1. Talk to kids about trauma treatment

Kids who have never participated in therapy before may be nervous about attending their first session. Parents can ease their kids' fears by discussing the purpose of trauma therapy ahead of time. You should talk to your child about therapy in terms they can understand. You can also make an effort to destigmatize therapy by treating it like any other doctor's appointment.

2. Discuss methods of treatment with your child's counselor

Children's mental health therapy is unique in many ways, including the way parents are involved. As a parent, you will have a say in your child's treatment. There are many effective forms of trauma therapy for kids, including art therapy, EMDR therapy, and cognitive-behavioral therapy. Your child's counselor will choose the type of therapy they believe will best serve your child. You can feel free to offer any insights, questions, or concerns that you believe may affect your child's treatment.

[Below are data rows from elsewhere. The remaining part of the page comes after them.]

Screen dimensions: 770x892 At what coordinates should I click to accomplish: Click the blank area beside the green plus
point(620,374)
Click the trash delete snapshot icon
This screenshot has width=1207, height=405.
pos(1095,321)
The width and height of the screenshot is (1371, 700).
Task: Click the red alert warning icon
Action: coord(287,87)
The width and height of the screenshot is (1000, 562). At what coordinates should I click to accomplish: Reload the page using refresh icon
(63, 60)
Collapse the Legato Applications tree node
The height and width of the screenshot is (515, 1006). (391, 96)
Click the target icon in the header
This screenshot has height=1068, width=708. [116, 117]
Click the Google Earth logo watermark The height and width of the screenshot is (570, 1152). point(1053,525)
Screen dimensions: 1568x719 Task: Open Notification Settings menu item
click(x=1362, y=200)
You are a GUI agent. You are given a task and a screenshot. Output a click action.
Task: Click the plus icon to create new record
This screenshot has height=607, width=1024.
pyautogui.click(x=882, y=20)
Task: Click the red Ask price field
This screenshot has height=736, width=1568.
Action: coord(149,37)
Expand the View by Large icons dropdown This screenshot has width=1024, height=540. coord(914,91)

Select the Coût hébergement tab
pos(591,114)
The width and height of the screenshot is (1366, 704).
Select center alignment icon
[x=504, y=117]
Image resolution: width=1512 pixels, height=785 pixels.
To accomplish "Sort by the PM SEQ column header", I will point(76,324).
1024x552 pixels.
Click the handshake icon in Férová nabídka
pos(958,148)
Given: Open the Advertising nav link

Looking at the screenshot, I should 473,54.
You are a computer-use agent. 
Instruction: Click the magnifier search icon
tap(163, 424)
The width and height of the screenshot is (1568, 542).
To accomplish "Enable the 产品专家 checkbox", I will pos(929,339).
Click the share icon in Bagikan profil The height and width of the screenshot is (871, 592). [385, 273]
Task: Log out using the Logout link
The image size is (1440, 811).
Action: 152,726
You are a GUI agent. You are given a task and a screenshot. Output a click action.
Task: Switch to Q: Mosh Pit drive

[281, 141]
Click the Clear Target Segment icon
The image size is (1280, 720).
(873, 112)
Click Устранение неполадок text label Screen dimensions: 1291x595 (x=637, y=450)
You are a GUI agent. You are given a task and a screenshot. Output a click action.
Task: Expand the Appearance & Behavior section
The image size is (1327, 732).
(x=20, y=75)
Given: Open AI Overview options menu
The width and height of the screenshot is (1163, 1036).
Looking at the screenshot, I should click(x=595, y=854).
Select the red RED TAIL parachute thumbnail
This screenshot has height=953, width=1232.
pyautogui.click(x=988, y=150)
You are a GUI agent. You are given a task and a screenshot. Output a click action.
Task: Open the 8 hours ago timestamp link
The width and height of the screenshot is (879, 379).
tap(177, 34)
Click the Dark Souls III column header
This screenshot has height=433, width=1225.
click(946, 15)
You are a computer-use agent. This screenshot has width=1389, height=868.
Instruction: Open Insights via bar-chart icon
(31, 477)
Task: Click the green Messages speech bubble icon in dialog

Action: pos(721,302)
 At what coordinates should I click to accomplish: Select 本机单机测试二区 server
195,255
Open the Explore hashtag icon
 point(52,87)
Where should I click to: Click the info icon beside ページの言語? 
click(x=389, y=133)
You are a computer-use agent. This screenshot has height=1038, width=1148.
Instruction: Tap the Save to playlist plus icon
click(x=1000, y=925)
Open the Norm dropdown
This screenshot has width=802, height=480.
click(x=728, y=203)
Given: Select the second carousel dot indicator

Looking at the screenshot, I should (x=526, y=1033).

3. Respect the boundaries of older kids in trauma treatment programs

Doctor-patient confidentiality governs every interaction that a person has with a medical professional, including therapists. However, parents have the right to remain informed about their kids' medical treatment. Older kids and teenagers may feel uncomfortable disclosing things to their therapists when they know their parents will learn about the things they say, so you can help your older child make progress in the therapy by respecting their boundaries and privacy. In the interest of full disclosure, you can have a frank discussion with your child about the level of privacy they can expect in therapy.

4. Seek trauma treatment preemptively

Finally, you can help your child manage trauma by seeking trauma treatment preemptively. If your child experiences an upsetting situation, such as serious illness or loss, enrolling them in therapy can help them avoid developing PTSD. There's no harm in seeking therapy, and having a trusted adult to talk to can help kids to better cope with negative emotions.